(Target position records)
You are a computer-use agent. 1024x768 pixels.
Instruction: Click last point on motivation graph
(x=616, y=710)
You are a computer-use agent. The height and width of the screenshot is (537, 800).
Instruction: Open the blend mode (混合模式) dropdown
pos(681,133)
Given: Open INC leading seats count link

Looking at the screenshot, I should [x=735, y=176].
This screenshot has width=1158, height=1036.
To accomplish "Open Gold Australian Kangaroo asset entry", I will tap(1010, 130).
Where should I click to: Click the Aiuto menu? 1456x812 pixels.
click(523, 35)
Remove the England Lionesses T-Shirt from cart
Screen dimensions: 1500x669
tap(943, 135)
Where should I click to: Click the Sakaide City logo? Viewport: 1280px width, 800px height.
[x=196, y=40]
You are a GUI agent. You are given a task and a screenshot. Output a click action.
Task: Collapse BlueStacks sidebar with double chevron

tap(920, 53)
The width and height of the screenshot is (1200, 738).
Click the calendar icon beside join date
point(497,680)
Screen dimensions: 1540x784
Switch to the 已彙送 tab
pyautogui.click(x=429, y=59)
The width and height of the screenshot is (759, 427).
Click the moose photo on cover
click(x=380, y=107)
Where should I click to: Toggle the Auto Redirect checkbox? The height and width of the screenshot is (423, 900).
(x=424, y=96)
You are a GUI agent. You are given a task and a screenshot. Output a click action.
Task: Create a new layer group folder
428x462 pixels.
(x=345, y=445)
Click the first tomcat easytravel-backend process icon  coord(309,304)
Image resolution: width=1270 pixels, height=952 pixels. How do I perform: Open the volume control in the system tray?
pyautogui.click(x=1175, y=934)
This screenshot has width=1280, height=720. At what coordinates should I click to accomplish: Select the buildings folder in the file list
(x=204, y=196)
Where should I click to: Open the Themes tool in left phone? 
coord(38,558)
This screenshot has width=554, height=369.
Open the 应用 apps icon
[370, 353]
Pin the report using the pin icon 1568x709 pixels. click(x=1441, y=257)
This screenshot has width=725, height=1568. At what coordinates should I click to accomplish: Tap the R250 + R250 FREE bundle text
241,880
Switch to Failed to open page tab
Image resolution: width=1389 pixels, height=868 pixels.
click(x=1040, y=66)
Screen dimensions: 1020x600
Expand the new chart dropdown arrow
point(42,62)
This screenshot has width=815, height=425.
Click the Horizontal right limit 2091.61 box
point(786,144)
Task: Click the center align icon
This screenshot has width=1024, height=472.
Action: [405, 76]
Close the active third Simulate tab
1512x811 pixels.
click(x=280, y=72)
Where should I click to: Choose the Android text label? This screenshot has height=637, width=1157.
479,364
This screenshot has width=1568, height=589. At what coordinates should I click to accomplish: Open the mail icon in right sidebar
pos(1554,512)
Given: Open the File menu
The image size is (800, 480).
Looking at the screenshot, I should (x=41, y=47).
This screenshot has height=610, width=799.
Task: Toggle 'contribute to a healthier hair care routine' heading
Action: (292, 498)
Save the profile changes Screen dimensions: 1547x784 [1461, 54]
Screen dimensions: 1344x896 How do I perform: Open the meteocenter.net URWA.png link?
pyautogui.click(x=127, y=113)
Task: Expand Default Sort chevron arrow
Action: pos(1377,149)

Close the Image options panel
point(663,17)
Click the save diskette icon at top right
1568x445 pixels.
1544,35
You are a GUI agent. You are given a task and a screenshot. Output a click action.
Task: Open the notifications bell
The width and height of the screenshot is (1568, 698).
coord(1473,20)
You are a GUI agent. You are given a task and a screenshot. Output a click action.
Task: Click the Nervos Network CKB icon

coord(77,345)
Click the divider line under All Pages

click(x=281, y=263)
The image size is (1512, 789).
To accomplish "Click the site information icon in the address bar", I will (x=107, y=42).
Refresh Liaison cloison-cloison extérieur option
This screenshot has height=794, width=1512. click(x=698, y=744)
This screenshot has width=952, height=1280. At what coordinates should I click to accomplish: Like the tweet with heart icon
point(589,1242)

__Work to do__. Format every line of the records above as a JSON list of strings, one string per line, leaving out blank lines.

__Solution to the problem__.
[
  "You are a computer-use agent. 1024x768 pixels.",
  "Instruction: Click last point on motivation graph",
  "(x=616, y=710)",
  "You are a computer-use agent. The height and width of the screenshot is (537, 800).",
  "Instruction: Open the blend mode (混合模式) dropdown",
  "pos(681,133)",
  "Given: Open INC leading seats count link",
  "Looking at the screenshot, I should [x=735, y=176].",
  "This screenshot has width=1158, height=1036.",
  "To accomplish \"Open Gold Australian Kangaroo asset entry\", I will tap(1010, 130).",
  "Where should I click to: Click the Aiuto menu? 1456x812 pixels.",
  "click(523, 35)",
  "Remove the England Lionesses T-Shirt from cart",
  "Screen dimensions: 1500x669",
  "tap(943, 135)",
  "Where should I click to: Click the Sakaide City logo? Viewport: 1280px width, 800px height.",
  "[x=196, y=40]",
  "You are a GUI agent. You are given a task and a screenshot. Output a click action.",
  "Task: Collapse BlueStacks sidebar with double chevron",
  "tap(920, 53)",
  "The width and height of the screenshot is (1200, 738).",
  "Click the calendar icon beside join date",
  "point(497,680)",
  "Screen dimensions: 1540x784",
  "Switch to the 已彙送 tab",
  "pyautogui.click(x=429, y=59)",
  "The width and height of the screenshot is (759, 427).",
  "Click the moose photo on cover",
  "click(x=380, y=107)",
  "Where should I click to: Toggle the Auto Redirect checkbox? The height and width of the screenshot is (423, 900).",
  "(x=424, y=96)",
  "You are a GUI agent. You are given a task and a screenshot. Output a click action.",
  "Task: Create a new layer group folder",
  "428x462 pixels.",
  "(x=345, y=445)",
  "Click the first tomcat easytravel-backend process icon  coord(309,304)",
  "Image resolution: width=1270 pixels, height=952 pixels. How do I perform: Open the volume control in the system tray?",
  "pyautogui.click(x=1175, y=934)",
  "This screenshot has width=1280, height=720. At what coordinates should I click to accomplish: Select the buildings folder in the file list",
  "(x=204, y=196)",
  "Where should I click to: Open the Themes tool in left phone? ",
  "coord(38,558)",
  "This screenshot has width=554, height=369.",
  "Open the 应用 apps icon",
  "[370, 353]",
  "Pin the report using the pin icon 1568x709 pixels. click(x=1441, y=257)",
  "This screenshot has width=725, height=1568. At what coordinates should I click to accomplish: Tap the R250 + R250 FREE bundle text",
  "241,880",
  "Switch to Failed to open page tab",
  "Image resolution: width=1389 pixels, height=868 pixels.",
  "click(x=1040, y=66)",
  "Screen dimensions: 1020x600",
  "Expand the new chart dropdown arrow",
  "point(42,62)",
  "This screenshot has width=815, height=425.",
  "Click the Horizontal right limit 2091.61 box",
  "point(786,144)",
  "Task: Click the center align icon",
  "This screenshot has width=1024, height=472.",
  "Action: [405, 76]",
  "Close the active third Simulate tab",
  "1512x811 pixels.",
  "click(x=280, y=72)",
  "Where should I click to: Choose the Android text label? This screenshot has height=637, width=1157.",
  "479,364",
  "This screenshot has width=1568, height=589. At what coordinates should I click to accomplish: Open the mail icon in right sidebar",
  "pos(1554,512)",
  "Given: Open the File menu",
  "The image size is (800, 480).",
  "Looking at the screenshot, I should (x=41, y=47).",
  "This screenshot has height=610, width=799.",
  "Task: Toggle 'contribute to a healthier hair care routine' heading",
  "Action: (292, 498)",
  "Save the profile changes Screen dimensions: 1547x784 [1461, 54]",
  "Screen dimensions: 1344x896 How do I perform: Open the meteocenter.net URWA.png link?",
  "pyautogui.click(x=127, y=113)",
  "Task: Expand Default Sort chevron arrow",
  "Action: pos(1377,149)",
  "Close the Image options panel",
  "point(663,17)",
  "Click the save diskette icon at top right",
  "1568x445 pixels.",
  "1544,35",
  "You are a GUI agent. You are given a task and a screenshot. Output a click action.",
  "Task: Open the notifications bell",
  "The width and height of the screenshot is (1568, 698).",
  "coord(1473,20)",
  "You are a GUI agent. You are given a task and a screenshot. Output a click action.",
  "Task: Click the Nervos Network CKB icon",
  "coord(77,345)",
  "Click the divider line under All Pages",
  "click(x=281, y=263)",
  "The image size is (1512, 789).",
  "To accomplish \"Click the site information icon in the address bar\", I will (x=107, y=42).",
  "Refresh Liaison cloison-cloison extérieur option",
  "This screenshot has height=794, width=1512. click(x=698, y=744)",
  "This screenshot has width=952, height=1280. At what coordinates should I click to accomplish: Like the tweet with heart icon",
  "point(589,1242)"
]